Write the next part of the article on Pakistan's blasphemy laws, picking up right after its last sentence.

##### Reading text

The case took an unexpected twist on Saturday when the imam who first gave police evidence against Rimsha was accused by his deputy of adding pages from the Koran to the burnt papers taken from Rimsha.

Activists say legislation is often abused to settle personal vendettas, and even unproven allegations can prompt a violent public response.
But it is rare to see anyone investigated for making a false allegation or interfering with evidence of blasphemy and Bhatti said it could be an important turning point.

“The disclosure about the tampering with the evidence will discourage future accusers to misuse this law,” Bhatti said.
Bhatti is Pakistan’s only Christian cabinet minister. His brother and predecessor Shahbaz was gunned down last year for speaking out against the blasphemy law.

Pakistan Should Abolish Overly-Abused Blasphemy Laws

By Arsalan Iftikhar for The Washington Post

My grandfather was one of the most well-known literary figures in Pakistan’s history and once famously told me that, “Anger is the most extravagant luxury in the world.” I am always reminded of my beloved grandfather’s poignant sentiment whenever I read stories about death sentences being meted out in accordance with Pakistan’s blasphemy laws; with the most recent example being the case of an 11-year-old Christian girl in Pakistan who is facing blasphemy charges for allegedly burning pages of the Koran in rural Pakistan.

The child was arrested last week in a Christian area of the capital Islamabad, after a crowd of people demanded that she be punished for allegedly desecrating pages of the Muslim holy book. According to BBC News, it is not clear whether she burned pages of the Koran or was just found to be carrying them in her bag. Additionally, the BBC reported that doctors in Pakistan have examined this young Christian to further determine her mental capacity (some unconfirmed reports stated that she has Down’s Syndrome), with the results due to be presented in a Pakistani court in the coming days.

##########
##### Material shown

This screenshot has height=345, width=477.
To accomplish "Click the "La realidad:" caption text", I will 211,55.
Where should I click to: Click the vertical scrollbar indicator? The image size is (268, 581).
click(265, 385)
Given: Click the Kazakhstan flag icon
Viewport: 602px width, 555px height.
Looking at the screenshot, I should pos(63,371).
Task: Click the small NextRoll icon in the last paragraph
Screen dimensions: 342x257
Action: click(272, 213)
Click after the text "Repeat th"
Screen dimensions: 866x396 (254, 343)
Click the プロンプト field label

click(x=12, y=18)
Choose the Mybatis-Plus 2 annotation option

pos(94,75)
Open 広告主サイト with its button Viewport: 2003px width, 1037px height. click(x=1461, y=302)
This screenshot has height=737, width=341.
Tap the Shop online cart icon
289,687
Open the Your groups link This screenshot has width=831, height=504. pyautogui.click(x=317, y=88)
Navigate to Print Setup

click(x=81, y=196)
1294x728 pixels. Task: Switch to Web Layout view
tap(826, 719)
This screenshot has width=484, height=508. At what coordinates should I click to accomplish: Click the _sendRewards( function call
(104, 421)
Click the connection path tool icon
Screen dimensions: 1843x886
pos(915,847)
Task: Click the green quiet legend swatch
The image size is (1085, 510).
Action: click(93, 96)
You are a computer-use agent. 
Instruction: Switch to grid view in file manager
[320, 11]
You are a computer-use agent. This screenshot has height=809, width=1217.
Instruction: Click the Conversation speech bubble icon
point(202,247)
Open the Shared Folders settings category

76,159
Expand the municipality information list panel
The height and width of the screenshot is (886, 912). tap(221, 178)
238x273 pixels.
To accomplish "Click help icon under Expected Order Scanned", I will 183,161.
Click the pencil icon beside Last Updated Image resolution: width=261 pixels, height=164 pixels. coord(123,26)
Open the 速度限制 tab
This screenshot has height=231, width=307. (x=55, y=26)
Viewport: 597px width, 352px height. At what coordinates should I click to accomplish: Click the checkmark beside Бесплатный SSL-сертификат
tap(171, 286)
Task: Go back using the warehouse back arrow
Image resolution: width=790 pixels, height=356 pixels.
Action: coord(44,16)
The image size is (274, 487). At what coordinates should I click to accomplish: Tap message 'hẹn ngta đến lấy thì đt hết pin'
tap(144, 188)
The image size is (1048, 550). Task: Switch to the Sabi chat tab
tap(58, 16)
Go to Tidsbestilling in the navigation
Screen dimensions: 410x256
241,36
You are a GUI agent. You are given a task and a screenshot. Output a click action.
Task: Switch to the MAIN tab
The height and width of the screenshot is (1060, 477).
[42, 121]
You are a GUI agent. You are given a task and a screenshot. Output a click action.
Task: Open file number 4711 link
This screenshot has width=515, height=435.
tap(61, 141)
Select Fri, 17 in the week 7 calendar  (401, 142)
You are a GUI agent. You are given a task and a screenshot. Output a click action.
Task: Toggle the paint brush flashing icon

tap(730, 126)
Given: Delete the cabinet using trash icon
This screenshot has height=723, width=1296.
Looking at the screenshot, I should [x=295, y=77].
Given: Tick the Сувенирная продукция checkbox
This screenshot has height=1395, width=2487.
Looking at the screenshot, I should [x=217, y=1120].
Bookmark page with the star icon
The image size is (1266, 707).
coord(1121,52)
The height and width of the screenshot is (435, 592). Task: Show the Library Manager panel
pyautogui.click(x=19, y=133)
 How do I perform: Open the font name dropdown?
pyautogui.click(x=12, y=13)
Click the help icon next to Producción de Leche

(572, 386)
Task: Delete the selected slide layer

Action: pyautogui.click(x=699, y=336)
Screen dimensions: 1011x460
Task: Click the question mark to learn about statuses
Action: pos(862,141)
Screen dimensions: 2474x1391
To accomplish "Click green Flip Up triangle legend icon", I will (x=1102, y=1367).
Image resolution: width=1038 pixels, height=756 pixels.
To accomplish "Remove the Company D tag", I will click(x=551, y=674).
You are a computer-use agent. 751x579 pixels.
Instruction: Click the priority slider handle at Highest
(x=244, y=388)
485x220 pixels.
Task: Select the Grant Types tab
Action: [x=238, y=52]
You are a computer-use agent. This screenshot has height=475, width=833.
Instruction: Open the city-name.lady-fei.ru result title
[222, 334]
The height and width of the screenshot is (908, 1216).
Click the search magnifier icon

##########

The answer:
Pakistan’s Minister for National Harmony, Paul Bhatti, has said she is innocent of the charges and should be released. Shortly after her arrest, Bhatti told BBC News that, “The police were initially reluctant to arrest her, but they came under a lot of pressure from a very large crowd who were threatening to burn down Christian homes.”

As an international human rights lawyer, it is my personal belief that Pakistan’s blasphemy laws are one of the most obvious obstacles preventing the nation of Pakistan from protecting its religious minorities (including members of the Christian, Hindu and Ahmadiyya communities). According to Pakistan’s penal code, here are the primary sections dealing with blasphemy charges and their potential criminal punishments:

“Whoever will fully defiles, damages or desecrates a copy of the Holy Koran or of an extract therefrom or uses it in any derogatory manner or for any unlawful purpose shall be punishable for imprisonment for life. Whoever by words, either spoken or written or by visible representation, or by any imputation, innuendo, or insinuation, directly or indirectly, defiles the sacred name of the Holy Prophet Mohammed (peace be upon him) shall be punished with death, or imprisonment for life, and shall also be liable to fine.”

In recent times, these controversial blasphemy laws in Pakistan have created major international headlines and generated debate across the globe. In November 2010, a Pakistani Christian female laborer named Asia Bibi was sentenced to death after a fellow worker accused her of insulting Islam. Her sentence is under appeal, and Bibi is still in jail. Only a few months after Bibi’s death sentence, provincial Gov. Salman Taseer and Federal Minister Shahbaz Bhatti – both prominent Pakistani politicians – were assassinated in cold blood after public calls to amend the blasphemy laws.

CNN also further reported that militants attacked two mosques in May 2010 and killed more than 90 worshipers of the Ahmadiya sect, a minority Muslim group often “viewed as heretics and blasphemers by hardline Sunnis” in Pakistan.

As a proud and practicing Muslim, I have written previously on “blasphemy” issues insulting Islam around the world and how modern Muslim societies should respond to such controversies. Most Muslims are aware of a well-known Islamic parable which tells the story of the prophet Muhammad and his daily interactions with an unruly female neighbor who used to curse him violently and then proceed to dump garbage onto him every day from her perch-top window each time he would ever walk by her house.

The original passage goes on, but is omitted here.